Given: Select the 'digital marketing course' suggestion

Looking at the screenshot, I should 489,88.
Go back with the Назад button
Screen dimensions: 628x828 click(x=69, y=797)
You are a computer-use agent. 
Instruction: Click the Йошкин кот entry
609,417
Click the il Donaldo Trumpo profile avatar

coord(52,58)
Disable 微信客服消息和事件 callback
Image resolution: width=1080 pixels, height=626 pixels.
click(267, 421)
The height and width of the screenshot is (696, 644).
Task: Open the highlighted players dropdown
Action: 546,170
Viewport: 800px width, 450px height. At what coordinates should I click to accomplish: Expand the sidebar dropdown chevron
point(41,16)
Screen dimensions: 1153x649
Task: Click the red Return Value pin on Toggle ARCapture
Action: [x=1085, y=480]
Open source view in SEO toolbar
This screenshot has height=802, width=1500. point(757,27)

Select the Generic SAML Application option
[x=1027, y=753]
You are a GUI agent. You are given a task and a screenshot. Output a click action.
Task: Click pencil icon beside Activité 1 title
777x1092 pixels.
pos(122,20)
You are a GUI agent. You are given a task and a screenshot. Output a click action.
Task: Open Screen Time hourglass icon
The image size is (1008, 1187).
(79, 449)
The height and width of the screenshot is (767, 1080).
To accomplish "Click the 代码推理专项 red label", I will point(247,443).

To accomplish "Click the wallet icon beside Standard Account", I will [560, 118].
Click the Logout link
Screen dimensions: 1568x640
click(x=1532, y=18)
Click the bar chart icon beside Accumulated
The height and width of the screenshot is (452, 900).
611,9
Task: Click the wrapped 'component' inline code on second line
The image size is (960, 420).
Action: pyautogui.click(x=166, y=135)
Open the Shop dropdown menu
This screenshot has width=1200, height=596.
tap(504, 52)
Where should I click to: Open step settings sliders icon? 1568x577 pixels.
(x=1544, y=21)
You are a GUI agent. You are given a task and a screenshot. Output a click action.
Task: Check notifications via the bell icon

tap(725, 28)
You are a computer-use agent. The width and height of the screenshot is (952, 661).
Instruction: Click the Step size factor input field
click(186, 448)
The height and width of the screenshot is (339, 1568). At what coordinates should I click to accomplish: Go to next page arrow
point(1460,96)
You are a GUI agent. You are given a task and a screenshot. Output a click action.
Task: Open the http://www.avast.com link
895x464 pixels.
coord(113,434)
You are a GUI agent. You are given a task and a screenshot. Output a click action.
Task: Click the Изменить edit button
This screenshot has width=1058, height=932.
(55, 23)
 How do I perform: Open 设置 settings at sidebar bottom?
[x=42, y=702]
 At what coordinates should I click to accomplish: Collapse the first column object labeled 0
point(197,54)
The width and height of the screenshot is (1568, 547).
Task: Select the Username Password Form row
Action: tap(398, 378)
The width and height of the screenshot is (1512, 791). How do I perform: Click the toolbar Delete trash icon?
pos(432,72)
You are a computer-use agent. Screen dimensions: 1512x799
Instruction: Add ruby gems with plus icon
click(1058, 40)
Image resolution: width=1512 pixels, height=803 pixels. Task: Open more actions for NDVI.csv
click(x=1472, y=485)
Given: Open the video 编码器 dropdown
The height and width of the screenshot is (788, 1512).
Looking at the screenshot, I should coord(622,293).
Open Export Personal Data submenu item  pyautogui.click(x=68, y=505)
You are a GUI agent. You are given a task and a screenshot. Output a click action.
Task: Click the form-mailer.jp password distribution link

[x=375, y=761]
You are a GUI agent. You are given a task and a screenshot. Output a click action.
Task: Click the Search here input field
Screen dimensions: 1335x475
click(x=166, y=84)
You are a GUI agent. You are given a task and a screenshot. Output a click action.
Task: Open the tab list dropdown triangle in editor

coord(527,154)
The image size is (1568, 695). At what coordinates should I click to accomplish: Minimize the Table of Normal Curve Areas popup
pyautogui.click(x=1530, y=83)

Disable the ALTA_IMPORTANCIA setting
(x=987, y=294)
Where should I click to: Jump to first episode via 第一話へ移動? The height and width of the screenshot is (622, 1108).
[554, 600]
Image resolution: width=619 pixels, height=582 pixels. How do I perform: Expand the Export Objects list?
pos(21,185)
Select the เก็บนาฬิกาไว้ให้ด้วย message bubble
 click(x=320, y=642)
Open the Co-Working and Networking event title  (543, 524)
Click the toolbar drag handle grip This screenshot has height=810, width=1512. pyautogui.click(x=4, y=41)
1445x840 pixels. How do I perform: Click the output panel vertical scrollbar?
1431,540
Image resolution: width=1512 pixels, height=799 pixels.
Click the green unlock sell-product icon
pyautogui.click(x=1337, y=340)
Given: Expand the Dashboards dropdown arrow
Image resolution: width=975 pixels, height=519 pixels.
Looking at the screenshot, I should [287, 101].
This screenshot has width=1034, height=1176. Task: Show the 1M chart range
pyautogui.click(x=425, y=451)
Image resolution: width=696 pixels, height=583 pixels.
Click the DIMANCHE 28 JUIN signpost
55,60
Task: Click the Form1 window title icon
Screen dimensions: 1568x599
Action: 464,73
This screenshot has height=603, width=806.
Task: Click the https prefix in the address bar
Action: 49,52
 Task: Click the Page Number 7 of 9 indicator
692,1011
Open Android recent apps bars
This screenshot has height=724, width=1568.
──────
Please copy out every line of the data above without changing anything.

FINISHED EXERCISE:
Given: Select the 'digital marketing course' suggestion

Looking at the screenshot, I should 489,88.
Go back with the Назад button
Screen dimensions: 628x828 click(x=69, y=797)
You are a computer-use agent. 
Instruction: Click the Йошкин кот entry
609,417
Click the il Donaldo Trumpo profile avatar

coord(52,58)
Disable 微信客服消息和事件 callback
Image resolution: width=1080 pixels, height=626 pixels.
click(267, 421)
The height and width of the screenshot is (696, 644).
Task: Open the highlighted players dropdown
Action: 546,170
Viewport: 800px width, 450px height. At what coordinates should I click to accomplish: Expand the sidebar dropdown chevron
point(41,16)
Screen dimensions: 1153x649
Task: Click the red Return Value pin on Toggle ARCapture
Action: [x=1085, y=480]
Open source view in SEO toolbar
This screenshot has height=802, width=1500. point(757,27)

Select the Generic SAML Application option
[x=1027, y=753]
You are a GUI agent. You are given a task and a screenshot. Output a click action.
Task: Click pencil icon beside Activité 1 title
777x1092 pixels.
pos(122,20)
You are a GUI agent. You are given a task and a screenshot. Output a click action.
Task: Open Screen Time hourglass icon
The image size is (1008, 1187).
(79, 449)
The height and width of the screenshot is (767, 1080).
To accomplish "Click the 代码推理专项 red label", I will point(247,443).

To accomplish "Click the wallet icon beside Standard Account", I will [560, 118].
Click the Logout link
Screen dimensions: 1568x640
click(x=1532, y=18)
Click the bar chart icon beside Accumulated
The height and width of the screenshot is (452, 900).
611,9
Task: Click the wrapped 'component' inline code on second line
The image size is (960, 420).
Action: pyautogui.click(x=166, y=135)
Open the Shop dropdown menu
This screenshot has width=1200, height=596.
tap(504, 52)
Where should I click to: Open step settings sliders icon? 1568x577 pixels.
(x=1544, y=21)
You are a GUI agent. You are given a task and a screenshot. Output a click action.
Task: Check notifications via the bell icon

tap(725, 28)
You are a computer-use agent. The width and height of the screenshot is (952, 661).
Instruction: Click the Step size factor input field
click(186, 448)
The height and width of the screenshot is (339, 1568). At what coordinates should I click to accomplish: Go to next page arrow
point(1460,96)
You are a GUI agent. You are given a task and a screenshot. Output a click action.
Task: Open the http://www.avast.com link
895x464 pixels.
coord(113,434)
You are a GUI agent. You are given a task and a screenshot. Output a click action.
Task: Click the Изменить edit button
This screenshot has width=1058, height=932.
(55, 23)
 How do I perform: Open 设置 settings at sidebar bottom?
[x=42, y=702]
 At what coordinates should I click to accomplish: Collapse the first column object labeled 0
point(197,54)
The width and height of the screenshot is (1568, 547).
Task: Select the Username Password Form row
Action: tap(398, 378)
The width and height of the screenshot is (1512, 791). How do I perform: Click the toolbar Delete trash icon?
pos(432,72)
You are a computer-use agent. Screen dimensions: 1512x799
Instruction: Add ruby gems with plus icon
click(1058, 40)
Image resolution: width=1512 pixels, height=803 pixels. Task: Open more actions for NDVI.csv
click(x=1472, y=485)
Given: Open the video 编码器 dropdown
The height and width of the screenshot is (788, 1512).
Looking at the screenshot, I should coord(622,293).
Open Export Personal Data submenu item  pyautogui.click(x=68, y=505)
You are a GUI agent. You are given a task and a screenshot. Output a click action.
Task: Click the form-mailer.jp password distribution link

[x=375, y=761]
You are a GUI agent. You are given a task and a screenshot. Output a click action.
Task: Click the Search here input field
Screen dimensions: 1335x475
click(x=166, y=84)
You are a GUI agent. You are given a task and a screenshot. Output a click action.
Task: Open the tab list dropdown triangle in editor

coord(527,154)
The image size is (1568, 695). At what coordinates should I click to accomplish: Minimize the Table of Normal Curve Areas popup
pyautogui.click(x=1530, y=83)

Disable the ALTA_IMPORTANCIA setting
(x=987, y=294)
Where should I click to: Jump to first episode via 第一話へ移動? The height and width of the screenshot is (622, 1108).
[554, 600]
Image resolution: width=619 pixels, height=582 pixels. How do I perform: Expand the Export Objects list?
pos(21,185)
Select the เก็บนาฬิกาไว้ให้ด้วย message bubble
 click(x=320, y=642)
Open the Co-Working and Networking event title  (543, 524)
Click the toolbar drag handle grip This screenshot has height=810, width=1512. pyautogui.click(x=4, y=41)
1445x840 pixels. How do I perform: Click the output panel vertical scrollbar?
1431,540
Image resolution: width=1512 pixels, height=799 pixels.
Click the green unlock sell-product icon
pyautogui.click(x=1337, y=340)
Given: Expand the Dashboards dropdown arrow
Image resolution: width=975 pixels, height=519 pixels.
Looking at the screenshot, I should [287, 101].
This screenshot has width=1034, height=1176. Task: Show the 1M chart range
pyautogui.click(x=425, y=451)
Image resolution: width=696 pixels, height=583 pixels.
Click the DIMANCHE 28 JUIN signpost
55,60
Task: Click the Form1 window title icon
Screen dimensions: 1568x599
Action: 464,73
This screenshot has height=603, width=806.
Task: Click the https prefix in the address bar
Action: 49,52
 Task: Click the Page Number 7 of 9 indicator
692,1011
Open Android recent apps bars
This screenshot has height=724, width=1568.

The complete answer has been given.